Jarre, who collaborated with Zimmer on his 2016 album, “Electronica 2: The Heart of Noise,” told The Desert Sun he’s planning an immersive electronic experience that also will serve as an alarm to the threat of climate change.
“Since I have been making music for quite a few decades now, I have had two major influences threading through my work: technology and ecology,” he said. “Forty years ago, when I composed ‘Oxygène’ as a manifesto, an alarm, to create awareness around climate change, we certainly were not many beating that drum.”
Jarre, who celebrated the anniversary of his 1976 album, “Oxygène,” by releasing “Oxygène 3,” made history again in 1986 in Houston. He was asked by the Houston Grand Opera and NASA to create a concert marking the 150th anniversary of Texas and the 25th anniversary of the Lyndon B. Johnson Space Center. Jarre used 2,000 projectors to shine images onto buildings and 1,200-foot screens, transforming the city’s skyscrapers into giant backdrops for a spectacular fireworks and laser light show with music mixing traditional symphonic music, electronics and saxophone.
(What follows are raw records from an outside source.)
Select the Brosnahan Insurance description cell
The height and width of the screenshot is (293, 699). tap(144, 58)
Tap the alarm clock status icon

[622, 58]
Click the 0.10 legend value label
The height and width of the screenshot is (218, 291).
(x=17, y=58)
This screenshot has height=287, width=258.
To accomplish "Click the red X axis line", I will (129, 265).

The Guinness publishers recognized the “Rendez-vous Houston” concert as having a world record audience of 1.5 million people. Then, several months later, Jarre did a concert for 1 million people in his native Lyon, France. Those live shows were released in his album, “Cities in Concert – Houston/Lyon.”
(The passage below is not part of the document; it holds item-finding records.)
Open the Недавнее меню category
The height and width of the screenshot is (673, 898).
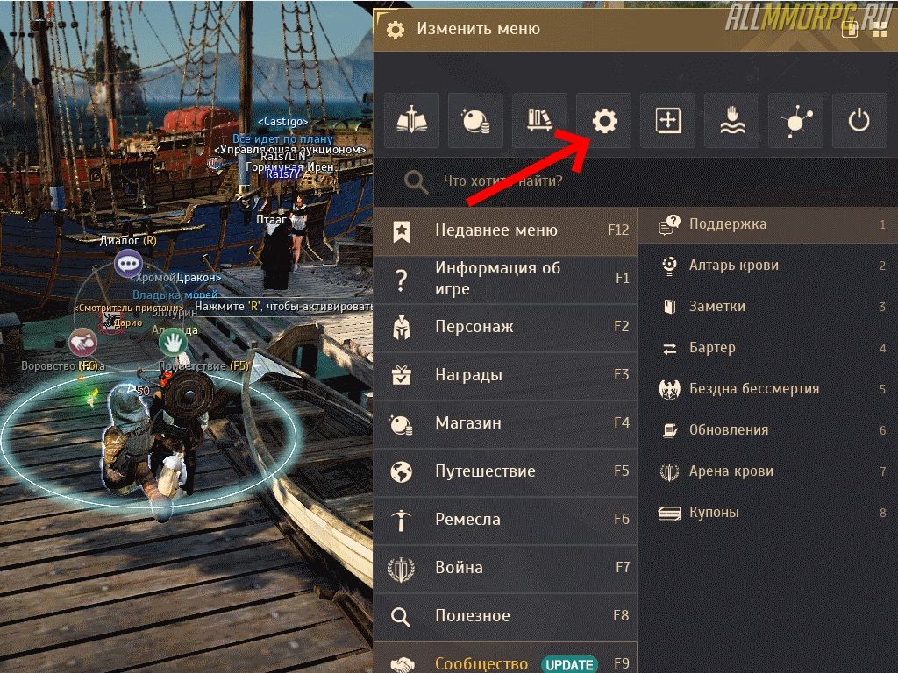tap(505, 230)
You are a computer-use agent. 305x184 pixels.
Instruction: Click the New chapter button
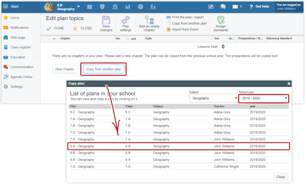(x=65, y=69)
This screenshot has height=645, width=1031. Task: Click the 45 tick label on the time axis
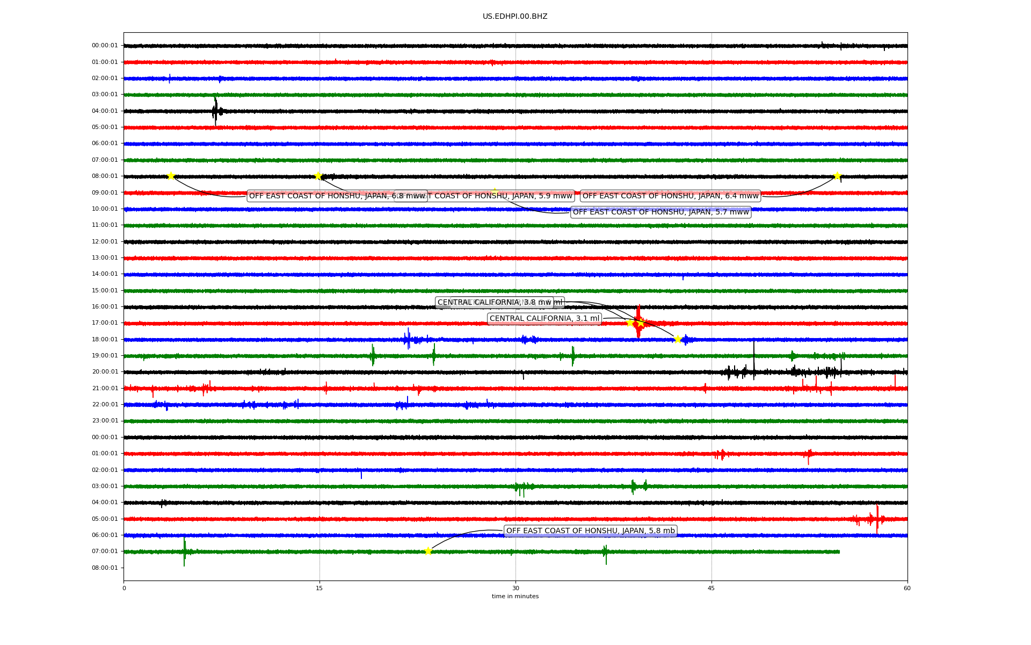pyautogui.click(x=711, y=588)
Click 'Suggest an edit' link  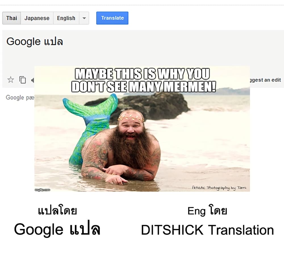coord(266,80)
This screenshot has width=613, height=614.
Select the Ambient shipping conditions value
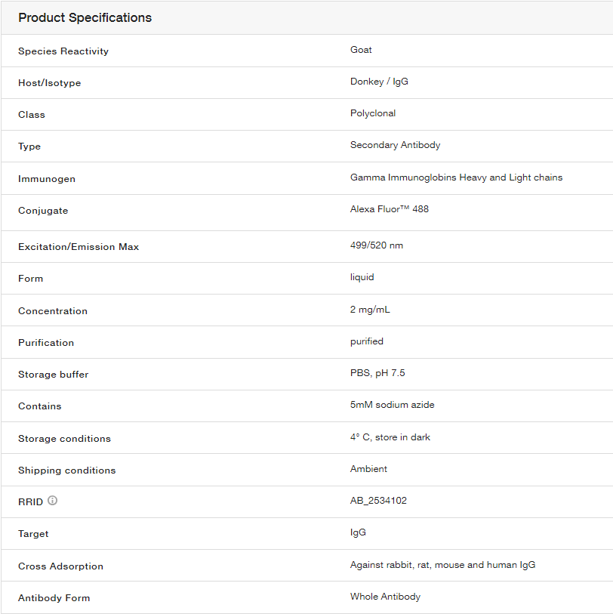368,469
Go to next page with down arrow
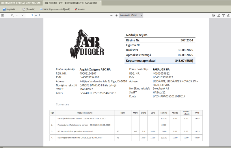Screen dimensions: 231x148 click(x=23, y=15)
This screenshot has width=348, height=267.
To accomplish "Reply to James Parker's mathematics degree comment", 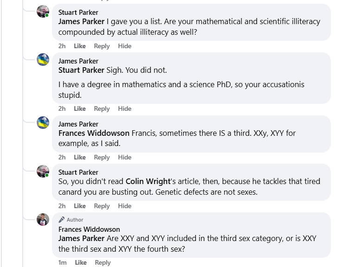I will tap(102, 108).
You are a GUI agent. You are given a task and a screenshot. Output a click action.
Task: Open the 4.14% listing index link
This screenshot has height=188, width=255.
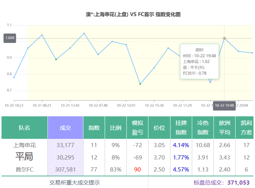point(181,145)
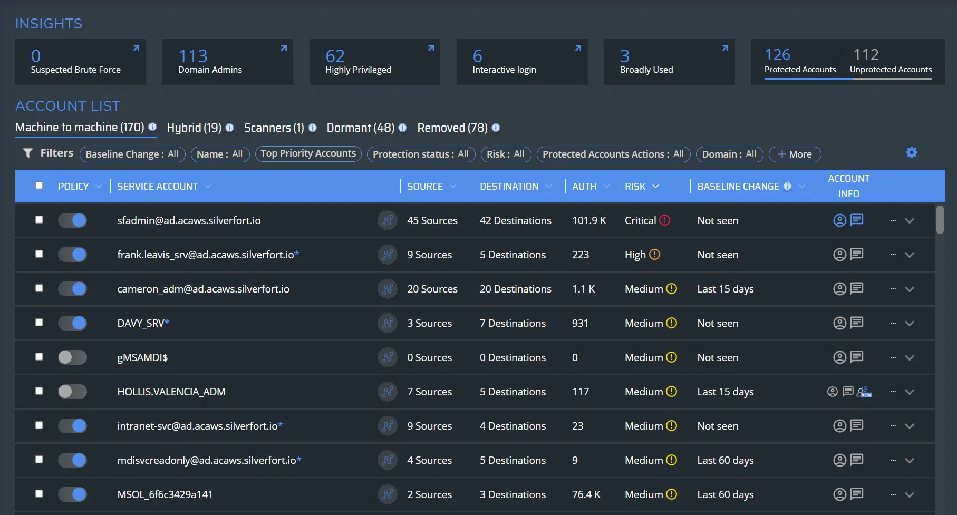Open the Protection status filter dropdown

click(x=420, y=154)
Jarre cited those shows, and his recent Dead Sea concert, when asked if his Coachella set would address climate change, the presidency of Donald Trump and even the threat to the Salton Sea in another “Olympian moment.”
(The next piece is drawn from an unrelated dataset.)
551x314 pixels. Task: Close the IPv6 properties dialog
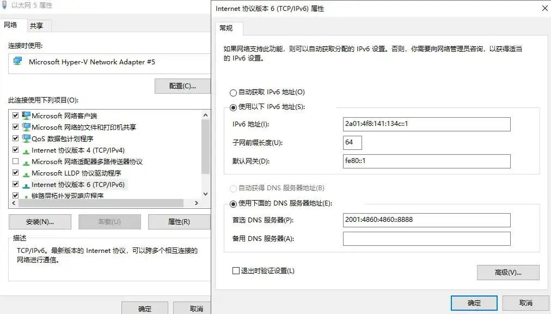pyautogui.click(x=544, y=9)
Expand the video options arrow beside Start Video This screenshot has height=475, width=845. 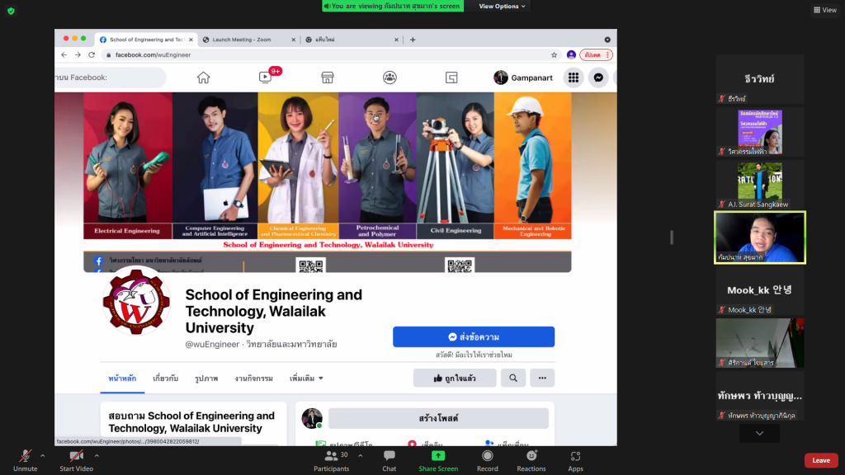97,455
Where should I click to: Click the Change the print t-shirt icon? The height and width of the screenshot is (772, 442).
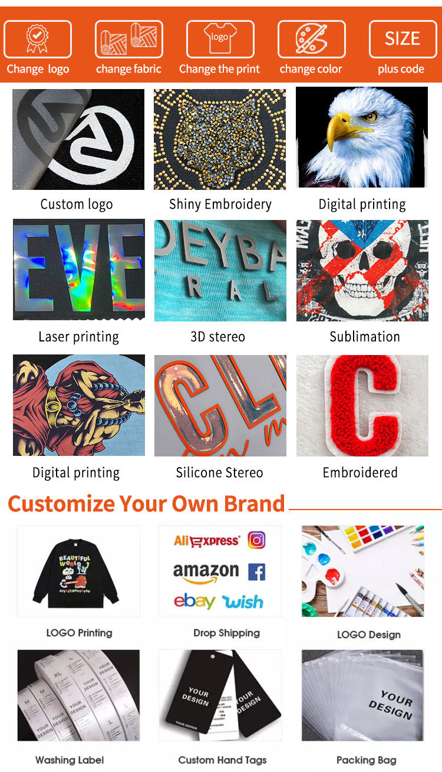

“The concept of my Cities in Concert outdoor city-scale concerts was also a statement in creating the link between the audience and the surrounding environment, whether man-made or indeed natural, as (was) my last outdoor concert on the banks of the Dead Sea,” he said. “The exploration of large-scale visuals has been at the heart of the technology in my concerts from the very beginning. I was probably one of the first artists to propose such an important visual accompaniment with my live performance.
“Coachella and its picturesque setting at the foot of the mountains is indeed a special experience for all those who partake, and it’s only natural that I want to offer the audience here a unique experience that encapsulates at best my artistic DNA. I want people to ‘see’ my music, as much as they can hear it.”